На этих словах рыжий Педро взметнулся к ней на колени, оттуда на плечо и нежно стал поклевывать ей ухо. Тетка к домашней птице, из которой, сколько земля стоит, варили суп, большого уважения не испытывала. Она попыталась его смахнуть, но когти запутались в волосах, наконец ей удалось сбросить его на землю, и он, отряхнувшись, потрусил к своим курицам. Я пульнула ему вслед шишкой, а тетка продолжала…

Обескураженный отказом, летчик вернулся в Германию, а вскоре началась война. Она стала сестрой милосердия. Однажды, сопровождая раненых в Петербург, она встретила его в поезде. Он сделал вид, что не узнал ее, и вышел на следующей же станции.
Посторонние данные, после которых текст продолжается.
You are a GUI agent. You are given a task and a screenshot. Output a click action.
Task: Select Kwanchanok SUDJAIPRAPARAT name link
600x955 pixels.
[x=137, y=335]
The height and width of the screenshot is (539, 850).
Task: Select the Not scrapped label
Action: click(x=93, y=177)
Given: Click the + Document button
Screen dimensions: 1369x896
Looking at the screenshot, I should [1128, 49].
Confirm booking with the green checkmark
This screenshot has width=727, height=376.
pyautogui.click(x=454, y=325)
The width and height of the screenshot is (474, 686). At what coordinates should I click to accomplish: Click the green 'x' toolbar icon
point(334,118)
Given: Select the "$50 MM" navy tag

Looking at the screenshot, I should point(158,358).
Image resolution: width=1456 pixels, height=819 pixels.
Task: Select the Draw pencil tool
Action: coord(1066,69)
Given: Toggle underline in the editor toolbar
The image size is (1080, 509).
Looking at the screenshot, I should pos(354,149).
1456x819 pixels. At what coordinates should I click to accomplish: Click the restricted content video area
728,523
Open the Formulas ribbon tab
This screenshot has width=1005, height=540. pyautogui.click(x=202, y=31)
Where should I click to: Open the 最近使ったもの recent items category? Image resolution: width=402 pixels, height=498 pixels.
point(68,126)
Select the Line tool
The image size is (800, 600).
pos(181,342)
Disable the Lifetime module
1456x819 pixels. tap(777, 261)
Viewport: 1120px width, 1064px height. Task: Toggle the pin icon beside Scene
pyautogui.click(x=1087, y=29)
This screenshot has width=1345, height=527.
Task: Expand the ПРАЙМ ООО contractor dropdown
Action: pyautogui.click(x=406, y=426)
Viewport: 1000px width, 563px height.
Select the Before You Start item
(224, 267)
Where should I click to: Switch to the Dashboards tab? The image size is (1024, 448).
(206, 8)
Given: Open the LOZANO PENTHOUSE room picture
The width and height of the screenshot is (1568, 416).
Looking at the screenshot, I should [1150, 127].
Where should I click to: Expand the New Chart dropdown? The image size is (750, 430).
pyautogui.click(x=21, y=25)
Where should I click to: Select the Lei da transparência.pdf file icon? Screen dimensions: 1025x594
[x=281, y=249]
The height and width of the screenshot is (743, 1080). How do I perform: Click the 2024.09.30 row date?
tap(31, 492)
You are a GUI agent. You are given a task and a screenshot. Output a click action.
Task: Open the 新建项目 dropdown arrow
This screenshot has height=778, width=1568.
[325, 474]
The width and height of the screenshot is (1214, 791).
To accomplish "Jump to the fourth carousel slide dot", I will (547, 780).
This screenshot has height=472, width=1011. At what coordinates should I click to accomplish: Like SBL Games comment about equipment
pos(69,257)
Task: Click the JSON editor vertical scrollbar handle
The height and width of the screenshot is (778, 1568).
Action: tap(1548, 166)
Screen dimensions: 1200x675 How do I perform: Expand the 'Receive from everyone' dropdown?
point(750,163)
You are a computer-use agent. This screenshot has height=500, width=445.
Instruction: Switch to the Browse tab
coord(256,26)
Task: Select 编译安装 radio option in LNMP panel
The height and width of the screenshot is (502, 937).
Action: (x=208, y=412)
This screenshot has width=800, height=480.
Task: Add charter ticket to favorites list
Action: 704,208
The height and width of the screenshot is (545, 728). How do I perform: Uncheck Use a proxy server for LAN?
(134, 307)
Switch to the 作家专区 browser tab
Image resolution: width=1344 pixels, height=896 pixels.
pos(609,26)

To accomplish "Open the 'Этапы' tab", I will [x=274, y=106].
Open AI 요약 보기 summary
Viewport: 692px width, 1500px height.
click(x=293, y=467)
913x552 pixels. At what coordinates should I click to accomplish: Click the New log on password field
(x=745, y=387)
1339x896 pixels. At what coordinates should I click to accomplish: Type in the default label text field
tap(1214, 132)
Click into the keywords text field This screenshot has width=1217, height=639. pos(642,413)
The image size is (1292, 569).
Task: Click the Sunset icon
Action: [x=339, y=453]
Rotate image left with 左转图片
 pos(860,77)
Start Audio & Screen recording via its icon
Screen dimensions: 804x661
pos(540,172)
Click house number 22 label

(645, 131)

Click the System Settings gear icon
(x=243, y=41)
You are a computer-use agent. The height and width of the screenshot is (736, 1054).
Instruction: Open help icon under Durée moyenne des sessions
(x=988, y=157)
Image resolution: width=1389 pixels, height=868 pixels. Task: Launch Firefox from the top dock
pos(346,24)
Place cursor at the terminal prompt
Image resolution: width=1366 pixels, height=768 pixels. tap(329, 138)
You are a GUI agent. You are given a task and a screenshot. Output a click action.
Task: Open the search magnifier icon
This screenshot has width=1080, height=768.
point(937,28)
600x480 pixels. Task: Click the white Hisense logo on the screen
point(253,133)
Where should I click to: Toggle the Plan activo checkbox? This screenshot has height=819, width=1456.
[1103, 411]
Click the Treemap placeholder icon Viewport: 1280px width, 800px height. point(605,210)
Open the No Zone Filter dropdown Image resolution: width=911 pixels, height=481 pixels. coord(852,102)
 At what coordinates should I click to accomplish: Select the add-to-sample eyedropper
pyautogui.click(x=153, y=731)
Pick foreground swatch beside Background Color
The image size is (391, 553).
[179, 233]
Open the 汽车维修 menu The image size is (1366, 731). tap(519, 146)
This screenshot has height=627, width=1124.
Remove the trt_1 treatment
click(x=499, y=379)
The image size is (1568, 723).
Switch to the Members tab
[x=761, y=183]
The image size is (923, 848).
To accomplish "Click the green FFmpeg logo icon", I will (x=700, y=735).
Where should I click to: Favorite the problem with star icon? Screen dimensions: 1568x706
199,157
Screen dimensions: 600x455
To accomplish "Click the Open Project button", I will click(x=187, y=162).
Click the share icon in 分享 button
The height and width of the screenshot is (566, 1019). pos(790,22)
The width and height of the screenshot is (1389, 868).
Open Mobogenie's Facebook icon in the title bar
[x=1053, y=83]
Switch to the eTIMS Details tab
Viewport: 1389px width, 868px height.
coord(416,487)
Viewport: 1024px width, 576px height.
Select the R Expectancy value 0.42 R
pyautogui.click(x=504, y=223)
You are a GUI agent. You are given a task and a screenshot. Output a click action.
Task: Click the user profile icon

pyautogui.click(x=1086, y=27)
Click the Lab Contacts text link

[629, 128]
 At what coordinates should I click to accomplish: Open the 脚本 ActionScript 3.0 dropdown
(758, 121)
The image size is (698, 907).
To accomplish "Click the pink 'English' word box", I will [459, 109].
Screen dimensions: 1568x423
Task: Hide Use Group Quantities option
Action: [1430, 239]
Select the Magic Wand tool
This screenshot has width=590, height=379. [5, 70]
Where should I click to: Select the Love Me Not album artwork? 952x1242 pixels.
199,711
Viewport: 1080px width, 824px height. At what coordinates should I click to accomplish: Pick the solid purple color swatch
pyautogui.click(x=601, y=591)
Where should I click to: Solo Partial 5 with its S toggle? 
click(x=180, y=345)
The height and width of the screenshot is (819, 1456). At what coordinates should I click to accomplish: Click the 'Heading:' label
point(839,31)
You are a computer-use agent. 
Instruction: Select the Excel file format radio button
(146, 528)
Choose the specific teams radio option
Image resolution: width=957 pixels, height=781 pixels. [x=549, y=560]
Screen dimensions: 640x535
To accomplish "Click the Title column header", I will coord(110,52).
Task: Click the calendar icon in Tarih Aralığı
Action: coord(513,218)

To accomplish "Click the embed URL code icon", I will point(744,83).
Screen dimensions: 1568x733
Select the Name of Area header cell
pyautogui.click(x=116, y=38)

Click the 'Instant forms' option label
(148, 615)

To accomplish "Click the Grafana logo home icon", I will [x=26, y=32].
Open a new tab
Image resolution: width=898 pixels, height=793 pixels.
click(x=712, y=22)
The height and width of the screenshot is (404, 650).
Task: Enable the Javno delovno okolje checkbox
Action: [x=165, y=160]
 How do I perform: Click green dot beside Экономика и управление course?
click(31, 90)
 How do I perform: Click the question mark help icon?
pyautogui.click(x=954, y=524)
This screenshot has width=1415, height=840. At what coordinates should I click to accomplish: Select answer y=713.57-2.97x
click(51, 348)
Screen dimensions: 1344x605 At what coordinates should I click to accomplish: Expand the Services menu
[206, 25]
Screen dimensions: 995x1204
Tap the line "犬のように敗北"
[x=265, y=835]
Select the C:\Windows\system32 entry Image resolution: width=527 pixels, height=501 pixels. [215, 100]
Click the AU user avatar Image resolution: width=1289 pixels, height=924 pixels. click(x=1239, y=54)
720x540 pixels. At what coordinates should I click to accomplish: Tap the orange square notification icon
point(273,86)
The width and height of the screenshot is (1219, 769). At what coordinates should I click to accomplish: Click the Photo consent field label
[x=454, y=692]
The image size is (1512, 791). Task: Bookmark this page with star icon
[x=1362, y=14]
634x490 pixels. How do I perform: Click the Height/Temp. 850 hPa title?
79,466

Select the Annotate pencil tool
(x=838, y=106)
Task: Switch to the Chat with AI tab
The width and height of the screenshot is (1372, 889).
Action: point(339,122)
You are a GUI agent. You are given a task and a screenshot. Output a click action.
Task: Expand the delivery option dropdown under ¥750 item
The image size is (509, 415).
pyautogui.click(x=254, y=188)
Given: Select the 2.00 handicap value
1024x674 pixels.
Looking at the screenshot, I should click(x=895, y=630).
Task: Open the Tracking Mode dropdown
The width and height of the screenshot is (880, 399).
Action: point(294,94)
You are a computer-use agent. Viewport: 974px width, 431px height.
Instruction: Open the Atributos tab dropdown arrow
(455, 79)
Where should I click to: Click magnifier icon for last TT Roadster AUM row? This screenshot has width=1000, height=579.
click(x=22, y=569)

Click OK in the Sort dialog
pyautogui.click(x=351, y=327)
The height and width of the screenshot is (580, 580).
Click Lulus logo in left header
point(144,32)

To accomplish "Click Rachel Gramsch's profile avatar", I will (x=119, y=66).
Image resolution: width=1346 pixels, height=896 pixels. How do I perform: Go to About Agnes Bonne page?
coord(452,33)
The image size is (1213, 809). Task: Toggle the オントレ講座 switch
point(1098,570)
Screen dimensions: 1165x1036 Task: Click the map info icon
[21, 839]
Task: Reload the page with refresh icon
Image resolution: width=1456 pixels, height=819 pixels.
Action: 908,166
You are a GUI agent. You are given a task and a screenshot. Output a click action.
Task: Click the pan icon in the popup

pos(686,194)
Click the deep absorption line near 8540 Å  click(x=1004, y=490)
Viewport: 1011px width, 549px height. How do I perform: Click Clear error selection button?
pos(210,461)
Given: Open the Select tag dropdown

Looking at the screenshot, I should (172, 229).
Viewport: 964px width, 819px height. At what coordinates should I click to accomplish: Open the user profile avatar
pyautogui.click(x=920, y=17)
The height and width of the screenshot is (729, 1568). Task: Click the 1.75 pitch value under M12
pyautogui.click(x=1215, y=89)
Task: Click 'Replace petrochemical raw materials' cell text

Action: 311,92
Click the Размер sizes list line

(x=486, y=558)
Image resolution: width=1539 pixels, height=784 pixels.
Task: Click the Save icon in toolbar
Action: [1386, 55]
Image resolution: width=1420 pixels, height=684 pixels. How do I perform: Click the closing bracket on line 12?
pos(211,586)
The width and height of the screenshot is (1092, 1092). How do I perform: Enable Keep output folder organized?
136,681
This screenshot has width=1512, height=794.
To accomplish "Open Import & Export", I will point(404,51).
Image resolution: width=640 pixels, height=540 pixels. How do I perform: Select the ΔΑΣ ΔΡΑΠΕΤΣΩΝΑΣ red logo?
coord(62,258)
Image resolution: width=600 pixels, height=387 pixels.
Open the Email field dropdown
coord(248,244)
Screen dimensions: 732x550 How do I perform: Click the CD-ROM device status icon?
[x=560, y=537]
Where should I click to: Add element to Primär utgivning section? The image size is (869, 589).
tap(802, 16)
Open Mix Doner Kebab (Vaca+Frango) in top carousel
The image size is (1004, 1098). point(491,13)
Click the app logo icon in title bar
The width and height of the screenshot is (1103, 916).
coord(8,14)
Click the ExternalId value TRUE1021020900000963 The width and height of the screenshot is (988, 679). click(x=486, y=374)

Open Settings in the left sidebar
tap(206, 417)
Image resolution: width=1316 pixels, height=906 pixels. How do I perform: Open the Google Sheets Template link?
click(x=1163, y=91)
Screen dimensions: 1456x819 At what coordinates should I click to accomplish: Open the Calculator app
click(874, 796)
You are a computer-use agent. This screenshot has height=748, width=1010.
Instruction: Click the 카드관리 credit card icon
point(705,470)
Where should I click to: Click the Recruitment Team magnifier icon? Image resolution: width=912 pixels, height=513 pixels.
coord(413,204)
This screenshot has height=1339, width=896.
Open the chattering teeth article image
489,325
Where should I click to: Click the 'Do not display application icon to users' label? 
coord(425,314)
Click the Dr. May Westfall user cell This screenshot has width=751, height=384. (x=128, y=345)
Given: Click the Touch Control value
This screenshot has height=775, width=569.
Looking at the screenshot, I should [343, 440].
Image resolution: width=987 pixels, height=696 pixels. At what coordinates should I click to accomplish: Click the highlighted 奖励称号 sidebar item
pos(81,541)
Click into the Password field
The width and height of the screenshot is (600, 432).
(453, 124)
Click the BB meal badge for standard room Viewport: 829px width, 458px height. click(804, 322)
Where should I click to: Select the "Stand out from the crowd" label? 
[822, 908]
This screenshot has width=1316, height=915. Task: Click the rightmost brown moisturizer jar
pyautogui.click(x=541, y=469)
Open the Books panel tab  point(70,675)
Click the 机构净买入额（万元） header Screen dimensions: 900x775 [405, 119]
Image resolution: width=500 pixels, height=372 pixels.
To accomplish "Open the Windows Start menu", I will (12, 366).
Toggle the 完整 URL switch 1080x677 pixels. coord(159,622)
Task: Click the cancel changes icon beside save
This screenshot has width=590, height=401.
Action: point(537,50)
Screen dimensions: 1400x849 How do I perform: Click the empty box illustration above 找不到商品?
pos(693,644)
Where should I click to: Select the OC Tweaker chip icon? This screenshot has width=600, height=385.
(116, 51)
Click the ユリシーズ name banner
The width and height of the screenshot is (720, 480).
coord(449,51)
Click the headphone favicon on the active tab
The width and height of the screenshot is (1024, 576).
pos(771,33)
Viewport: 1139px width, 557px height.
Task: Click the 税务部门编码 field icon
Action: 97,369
Больше она его никогда не видела.

Лучи вечернего солнца освещали высокие стволы сосен, скользили по ее лицу, в ушах вспыхивали мелкие брильянтики. Я слушала как завороженная, и сквозь силуэт восьмидесятилетней всё еще привлекательной женщины проступали черты медсестры с бирюзовыми глазами.

– Конечно, он был германским шпионом, – заключила тетка. – У меня нет в этом никакого сомнения!

И тут, вероятно, в отместку за брошенную в него шишку петух взлетел на спинку шезлонга и пребольно клюнул меня прямо в темя.

Я вскочила и понеслась в дом, но он преследовал меня. Вбежав в спальню, я захлопнула перед ним дверь, а он хлопал крыльями и кукарекал, призывая всех в свидетели моего позора! Я всерьез ненавидела крошку Педро, хотя отдавала должное его бойцовским качествам, его высокомерной отваге и независимому характеру. Из макушки моей сочилась кровь, а в голове стучало:

– На жаркое! Марш на петушиное жилистое и костлявое жаркое!





Вечером за чаем тетка спохватилась, что пропала одна серьга. Та самая бирюзовая, окруженная хороводом мелких брильянтов! Чаепитие было прервано. Пробурчав “бабы дуры”, дядька ушел наверх ловить вражьи голоса на своей “Спидоле”: был август 1968 года. А мы начали поиски, которые длились всю ночь и весь день с небольшими перерывами. Пока тетка перетряхивала свой гардероб, пледы и постельное белье, мы с Валькой, вооружившись фонариками, вышли в сад. Свет луны освещал замотанные тряпками изваяния с ощетинившимися каркасами. Ближе к рассвету мы вспомнили инцидент с Педро.

– Гляди, Алесандровна, даром что шпанец твой петух, а пасть у него не меньше вороньей! Он и заглотил! – уговаривала расстроенную тетку Валька. Чуть рассвело, она пробралась в сарай, схватила сонного еще петуха и засадила в клетку, “чтоб не раскидывал помет где попало”. Ощупала жилистое его тело, поприжала потроха, но серьга не прощупывалась.

– Бульон из него надо сварить! – подытожила она. Ее никто не поддержал – во всяком случае, вслух.

Это происшествие стало достоянием всего дачного поселка и главным событием сезона. Из оставшейся серьги московский ювелир сделал кольцо. Тетка носила его, не снимая, до самой смерти и завещала мне.





На берегах пролива святого Лаврентия в Монреале живет моя дачная подруга. С шести лет мы дружили с ней через невысокий забор, что разделял наши участки. Она боялась собак, и стоило к забору приблизиться очередному боксеру или безобидной дворняге, девчонка убегала. Она вообще многого тогда боялась, но позже переросла детские страхи, и в начале девяностых не боялась даже бандитов, для которых в ящике стола в офисе был припасен револьвер, кстати, заряженный.

Стоит мне надеть теткино кольцо, у нее срабатывает условный рефлекс и она заводит песню “а помнишь…”. То посетует, что крыжовника в Канаде не найти, то сосен ей не хватает для счастья, то парного молока, то запаха керосина, который мы таскали в бидонах из поселка Раменское, то припомнит, как петух проглотил серьгу…

Пока она говорит, возникают очертания дачи, запахи сада после дождя, и я вспоминаю шкета Педро, собак и кошек, которых хромоногая Валька уютно созывала по вечерам: Малявка-Малявка, Васька-Васька, Мурка-Мурка…

И всё же сомнения не оставляют меня. По силам ли петуху проглотить серьгу? Не ждет ли она своего часа где-нибудь под вздувшимися корнями сосен? Не замешана ли в эту историю обаятельная Галка, которая крутилась поблизости в тот день? Нет ответа!